On 10/7/19 6:15 AM, JCampbell wrote:
> On Monday, October 7, 2019 at 3:01:43 AM UTC+11, Ron Shepard wrote:
>> On 10/6/19 2:26 AM, JCampbell wrote:
>>> I do not know of any computers that support Fortran 90+ that don't support IEEE754.
>>> For this reason I suggest that KIND should be marked as an Obsolescent feature, as there is no longer any need for this syntax.
>>
>> I think that KIND is one of the best features of fortran compared to
>> other programming languages. It allows the precision of an entire
>> program, millions of lines of code, to be changed by modifying a single
>> statement, and it allows very precise control of the precision of
>> intermediates within expressions.
>
> Ron, Thanks for your comments, although I do disagree.
>
> Rather than the “best”, I would consider the idea of being able to change the precision of "millions of lines of code" as the worst of outcomes. This ignores that the algorithms in this code have been developed for a particular precision. The suitability of the algorithm or approach is dependent on that precision being used. Change the precision and the algorithm is probably no longer suitable or "tuned".
This is a numerical analysis issue, not a language issue. The use of
KINDs allows the programmer to write robust portable code, but it alone
does not address all aspects of the numerical analysis. Furthermore,
when combined with explicit interfaces (modules, contained procedures,
etc.), fortran does catch many types of mixed precision problems at
compile time through TKR matching.
> For my applied analysis, there is only one practical option: hardware implemented 64-bit. (I could certainly be interested in hardware implemented 128-bit vector instructions, although I wonder what it would deliver.)
> Back in 1970's when there was significant variation in the precisions on offer, changing the hardware not only required change to the type declarations but also required much care with numeric parameters used in the code.
If you don't do mixed precision programming, if all you do is hardware
implemented 64-bit, then the use of fortran KINDS is not really an issue
is it?
> You also state that KIND "allows very precise control of the precision of intermediates within expressions". I don't think this is the case. It is a dangerous illusion.
> For Selected_Real_Kind, while there are two parameters “p” and “r”, the reality is there are typically only 2 hardware supported precisions available, while other options come with a significant performance (128 bit) or implementation penalty (eg: gFortran's 80 bit on 64-bit OS).

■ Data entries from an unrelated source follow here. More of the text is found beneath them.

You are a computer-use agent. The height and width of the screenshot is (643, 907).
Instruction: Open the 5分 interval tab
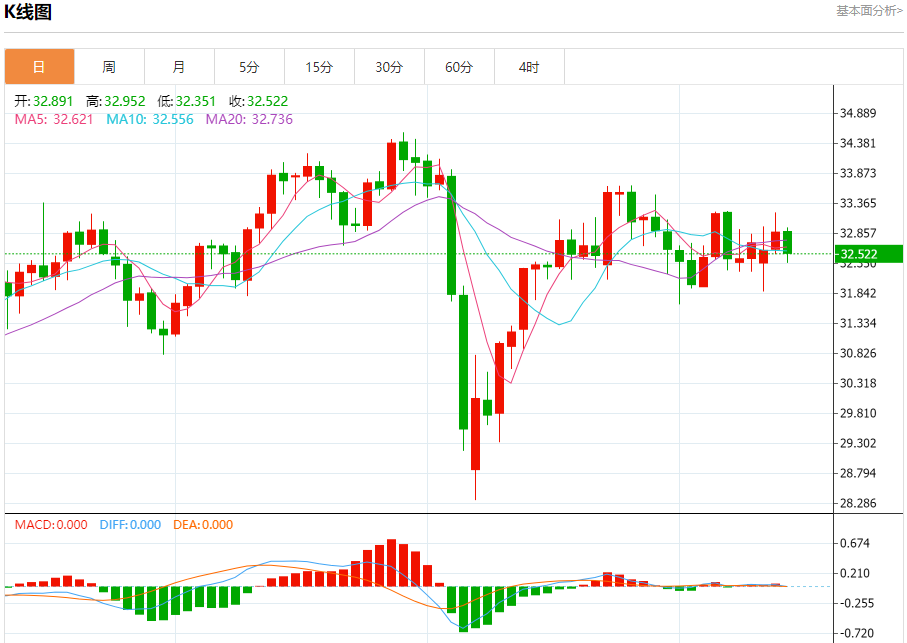(249, 67)
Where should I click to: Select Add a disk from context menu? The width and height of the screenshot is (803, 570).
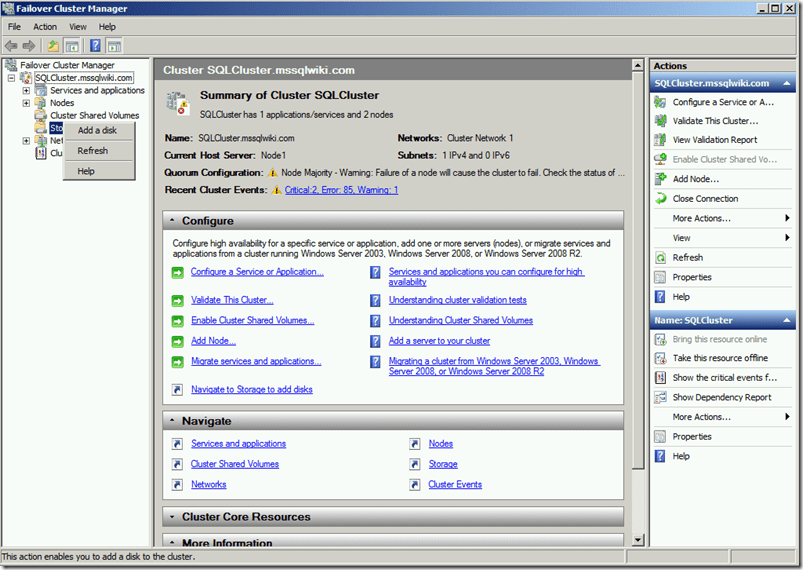[97, 130]
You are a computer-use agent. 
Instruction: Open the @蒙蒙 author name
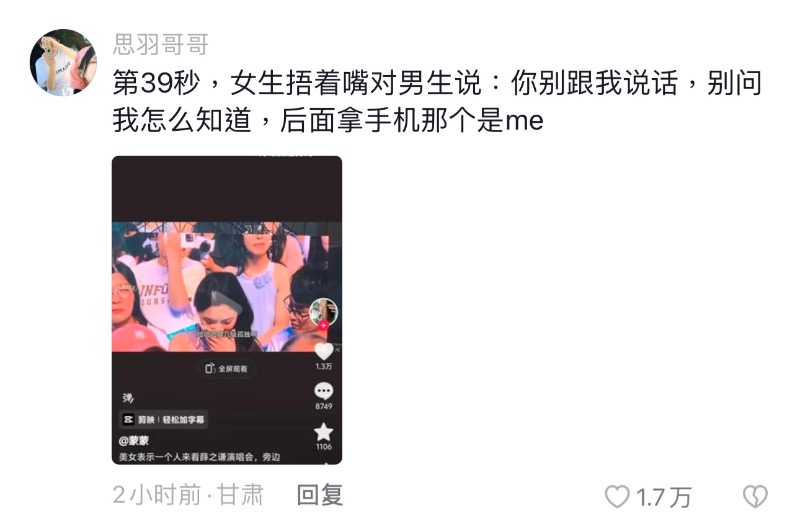[x=134, y=440]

Yes, fortran requires only two supported precisions, and even then, it
is not too picky about the details. There would be downsides if the
language required more, just as there would be downsides to it
prohibiting more. The KINDs approach seems to be a nice, practical, open
ended, compromise.
>
> If you review most presented coders use of Selected_Real_Kind, the values of p and r are not chosen based on the precision required of the algorithm, but on the precision identified for the required practical option, hence the typical coding of:
>
> integer, parameter :: rp = Selected_Real_Kind ( 6, 37 )
> integer, parameter :: dp = Selected_Real_Kind ( 15, 307 )

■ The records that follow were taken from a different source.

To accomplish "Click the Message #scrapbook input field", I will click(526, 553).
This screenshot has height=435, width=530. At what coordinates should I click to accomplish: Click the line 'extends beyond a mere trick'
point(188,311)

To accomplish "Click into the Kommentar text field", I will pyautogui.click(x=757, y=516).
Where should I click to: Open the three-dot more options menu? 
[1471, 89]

Yes, of course, we all do that in certain programs when that is all that
is required.
> I would like to select a higher precision accumulator for dot_product, but with the performance required of vector instructions, this is not a practicality. While Selected_Real_Kind implies many options, the practical reality is very different.
I agree about this issue. At present, in order to write a higher
precision dot product, you must do something like:
real(ep) :: se, xe, ye
...
se = 0.0_ep
do i = 1, N
xe = x(i)
ye = y(i)
se = se + xe * ye
enddo
This requires that the optimizer does a lot for you that you cannot
specify directly in the language. What you might really want is to
replace that last statement with something like
se = se + dprod(x(i),y(i),kind=ep)
with the appropriately generalized version of the dprod() intrinsic. For
some reason, this has not been done. Or, to go a step further, perhaps
something like
se = dot_product(x,y,kind=ep)
if you want a higher-level implementation of the operation.
In any case, the KIND facility of fortran is not the limitation, as the
above hypothetical expressions show.
> FORALL is a good example of a coding approach that has not kept up with the recent changes in multi-thread programming. KIND is going the same way, as it is a clumsy approach to support of available precisions.
FORALL was never what programmers wanted or needed in the first place in
the 1980s. There were already numerous implementations of parallel do
loops using compiler directives that were available to show what was
needed, but the standards committee ignored all that and did something
else entirely.
We can just agree to disagree about the flexibility and utility of KIND.